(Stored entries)

-- Opening Marker --

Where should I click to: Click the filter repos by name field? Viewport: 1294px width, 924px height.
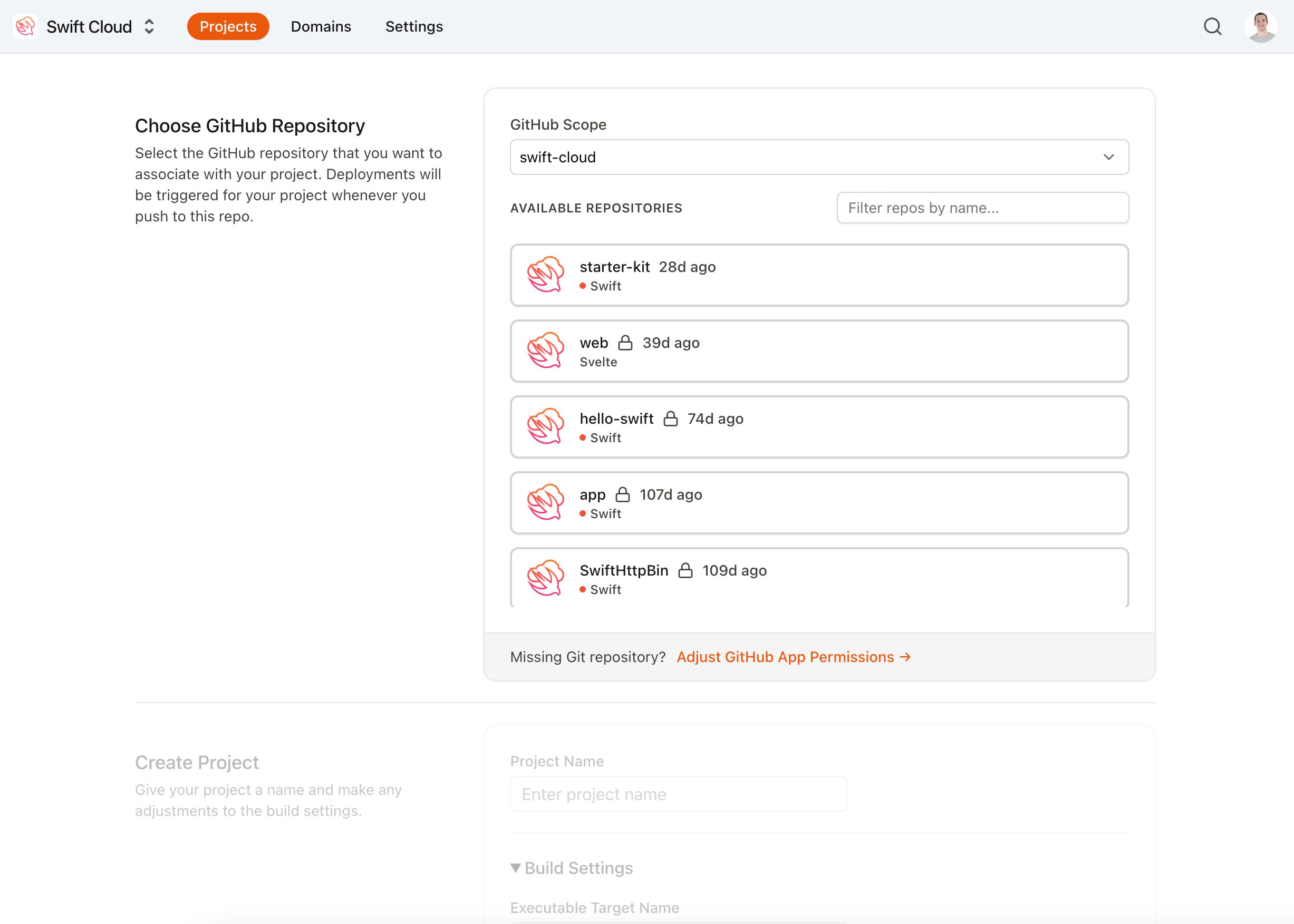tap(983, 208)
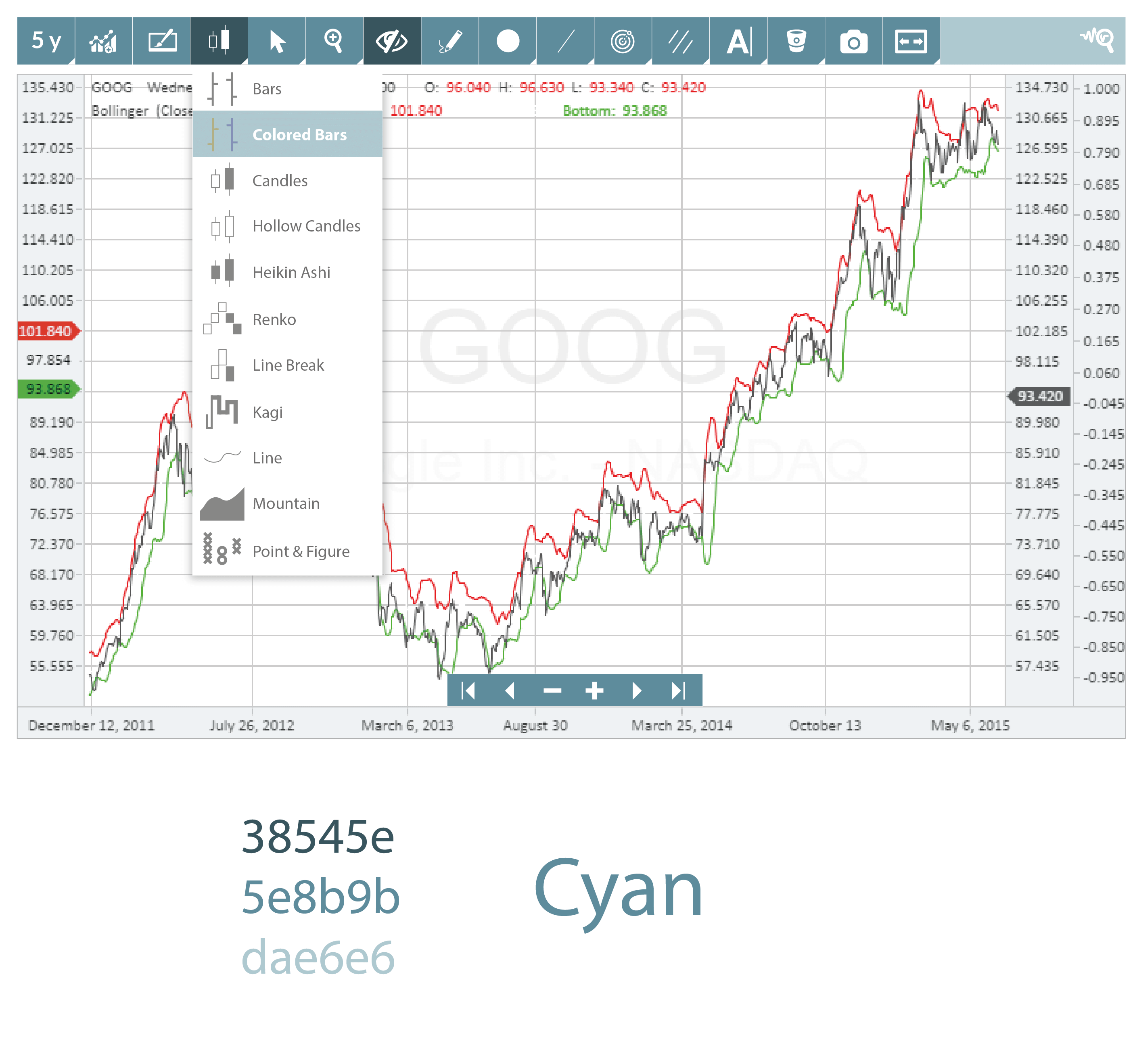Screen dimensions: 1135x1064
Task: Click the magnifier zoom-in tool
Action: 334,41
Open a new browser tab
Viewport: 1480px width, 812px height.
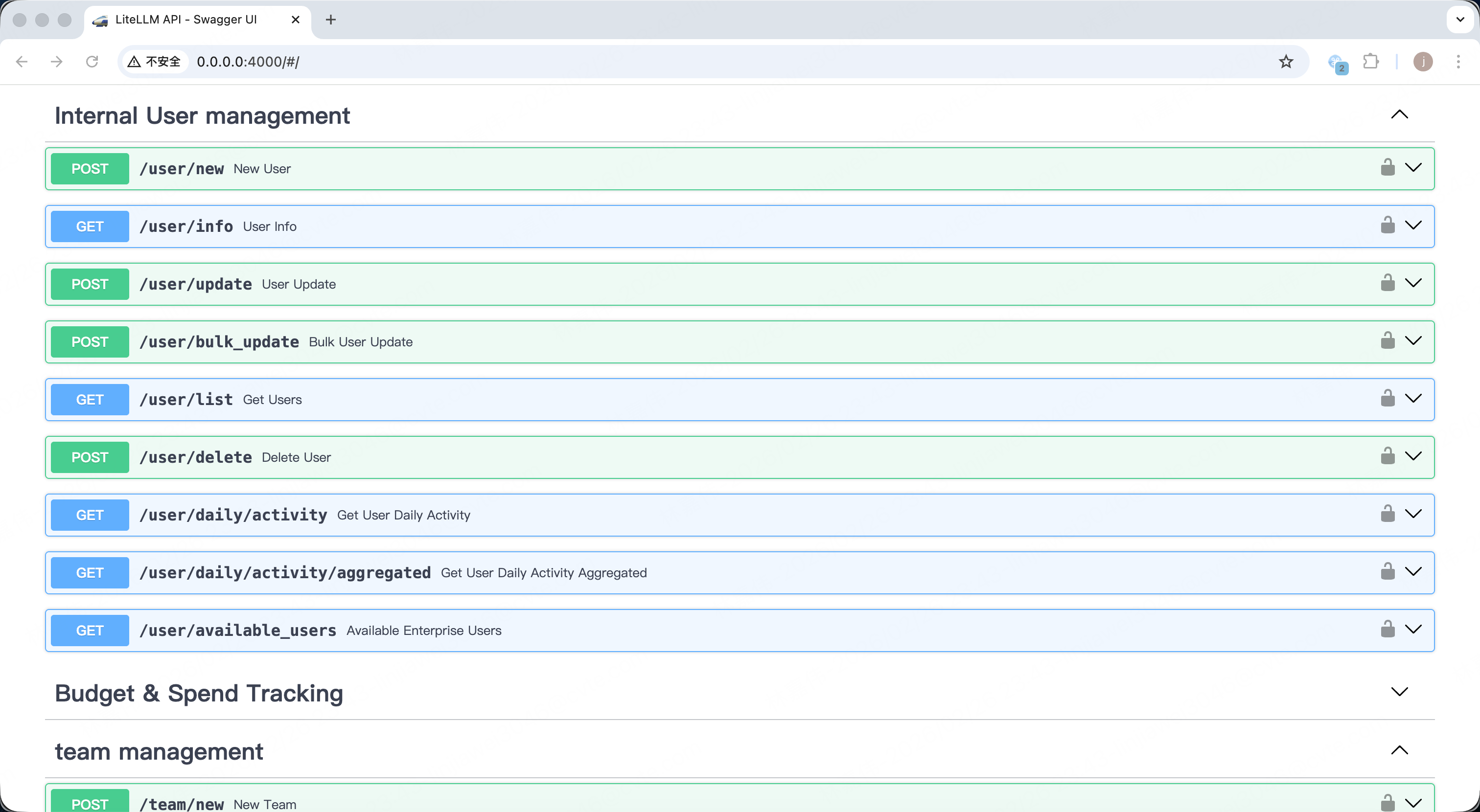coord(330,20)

-- Closing Marker --

◆ **Task description**:
Please transcribe exactly the lines from the one containing "Open a new browser tab" through the last line of the records above, both included, and leave out every picture.

◆ **Solution below**:
Open a new browser tab
Viewport: 1480px width, 812px height.
coord(330,20)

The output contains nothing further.